■ **Try it**: Beneath this line are the data; copy exactly the part of them that opens with the line containing "woodhaven mi (77, 2192)" and closes with the line containing "What's new (124, 97)", and only that part.

Saved data entries:
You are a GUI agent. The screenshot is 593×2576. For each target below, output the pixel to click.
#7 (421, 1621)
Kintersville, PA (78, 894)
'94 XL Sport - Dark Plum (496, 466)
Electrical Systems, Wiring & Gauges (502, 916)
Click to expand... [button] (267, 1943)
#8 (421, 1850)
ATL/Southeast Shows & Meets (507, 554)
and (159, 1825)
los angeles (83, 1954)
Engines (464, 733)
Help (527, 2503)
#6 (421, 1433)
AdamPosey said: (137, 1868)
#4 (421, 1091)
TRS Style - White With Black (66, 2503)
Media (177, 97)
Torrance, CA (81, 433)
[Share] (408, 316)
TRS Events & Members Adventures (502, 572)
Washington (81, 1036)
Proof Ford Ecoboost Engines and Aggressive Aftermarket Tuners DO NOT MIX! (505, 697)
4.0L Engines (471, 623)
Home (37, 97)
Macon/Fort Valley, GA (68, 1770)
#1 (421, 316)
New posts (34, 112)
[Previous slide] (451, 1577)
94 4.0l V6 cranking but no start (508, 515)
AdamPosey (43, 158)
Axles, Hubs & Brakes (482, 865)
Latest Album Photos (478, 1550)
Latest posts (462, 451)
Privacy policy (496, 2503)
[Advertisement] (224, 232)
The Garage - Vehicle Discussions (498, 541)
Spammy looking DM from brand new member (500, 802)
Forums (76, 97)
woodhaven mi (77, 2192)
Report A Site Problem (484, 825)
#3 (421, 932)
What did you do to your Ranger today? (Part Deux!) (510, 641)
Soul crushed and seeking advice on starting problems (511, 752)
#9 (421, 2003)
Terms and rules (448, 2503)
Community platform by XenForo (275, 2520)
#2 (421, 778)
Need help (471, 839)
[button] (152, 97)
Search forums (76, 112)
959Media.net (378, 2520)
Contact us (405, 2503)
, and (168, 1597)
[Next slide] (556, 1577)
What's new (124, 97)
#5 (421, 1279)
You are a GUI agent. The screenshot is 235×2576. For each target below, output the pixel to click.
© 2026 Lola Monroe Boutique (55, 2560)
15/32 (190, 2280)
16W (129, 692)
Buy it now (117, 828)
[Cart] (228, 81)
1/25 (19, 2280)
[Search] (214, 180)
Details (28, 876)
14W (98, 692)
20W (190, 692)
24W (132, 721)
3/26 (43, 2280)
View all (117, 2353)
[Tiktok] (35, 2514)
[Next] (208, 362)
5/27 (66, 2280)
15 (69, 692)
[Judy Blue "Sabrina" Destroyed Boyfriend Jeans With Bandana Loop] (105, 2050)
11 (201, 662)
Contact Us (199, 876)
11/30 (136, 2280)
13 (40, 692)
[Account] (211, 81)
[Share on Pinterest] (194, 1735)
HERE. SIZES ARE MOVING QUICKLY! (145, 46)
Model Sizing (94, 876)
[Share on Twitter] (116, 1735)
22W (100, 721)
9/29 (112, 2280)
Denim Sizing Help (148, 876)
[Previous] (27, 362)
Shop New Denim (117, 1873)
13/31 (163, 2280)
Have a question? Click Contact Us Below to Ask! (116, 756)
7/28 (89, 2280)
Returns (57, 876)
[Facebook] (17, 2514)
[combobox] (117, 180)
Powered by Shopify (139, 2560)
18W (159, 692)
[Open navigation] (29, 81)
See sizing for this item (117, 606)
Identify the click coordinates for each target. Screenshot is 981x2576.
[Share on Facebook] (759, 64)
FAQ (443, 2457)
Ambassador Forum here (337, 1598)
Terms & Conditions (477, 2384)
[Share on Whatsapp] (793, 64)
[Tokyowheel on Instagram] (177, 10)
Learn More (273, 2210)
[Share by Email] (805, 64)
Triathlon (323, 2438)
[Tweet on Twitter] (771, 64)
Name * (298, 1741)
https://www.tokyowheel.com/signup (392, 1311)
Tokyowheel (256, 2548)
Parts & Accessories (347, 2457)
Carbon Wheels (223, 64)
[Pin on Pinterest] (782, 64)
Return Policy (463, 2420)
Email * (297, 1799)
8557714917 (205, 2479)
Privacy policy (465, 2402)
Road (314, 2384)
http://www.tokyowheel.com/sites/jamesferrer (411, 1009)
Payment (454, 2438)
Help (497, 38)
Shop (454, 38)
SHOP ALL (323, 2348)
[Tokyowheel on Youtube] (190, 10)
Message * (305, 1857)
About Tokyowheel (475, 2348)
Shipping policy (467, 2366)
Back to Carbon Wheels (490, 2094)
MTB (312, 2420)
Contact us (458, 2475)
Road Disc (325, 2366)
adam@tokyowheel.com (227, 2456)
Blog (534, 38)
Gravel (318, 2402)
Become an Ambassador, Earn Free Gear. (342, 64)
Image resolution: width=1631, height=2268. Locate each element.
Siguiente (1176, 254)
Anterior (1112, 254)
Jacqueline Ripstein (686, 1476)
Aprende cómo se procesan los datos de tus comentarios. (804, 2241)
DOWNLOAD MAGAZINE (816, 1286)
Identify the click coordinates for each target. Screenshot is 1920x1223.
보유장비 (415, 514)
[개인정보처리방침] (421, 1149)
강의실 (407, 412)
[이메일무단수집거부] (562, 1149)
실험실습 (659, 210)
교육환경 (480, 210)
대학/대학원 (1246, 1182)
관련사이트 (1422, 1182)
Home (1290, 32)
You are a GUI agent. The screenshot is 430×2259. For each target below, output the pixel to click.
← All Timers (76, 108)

■ **Solution to this problem**:
woodhaven mi (77, 2192)
Report A Site Problem (484, 825)
#3 (421, 932)
What did you do to your Ranger today? (Part Deux!) (510, 641)
Soul crushed and seeking advice on starting problems (511, 752)
#9 (421, 2003)
Terms and rules (448, 2503)
Community platform by XenForo (275, 2520)
#2 (421, 778)
Need help (471, 839)
[button] (152, 97)
Search forums (76, 112)
959Media.net (378, 2520)
Contact us (405, 2503)
, and (168, 1597)
[Next slide] (556, 1577)
What's new (124, 97)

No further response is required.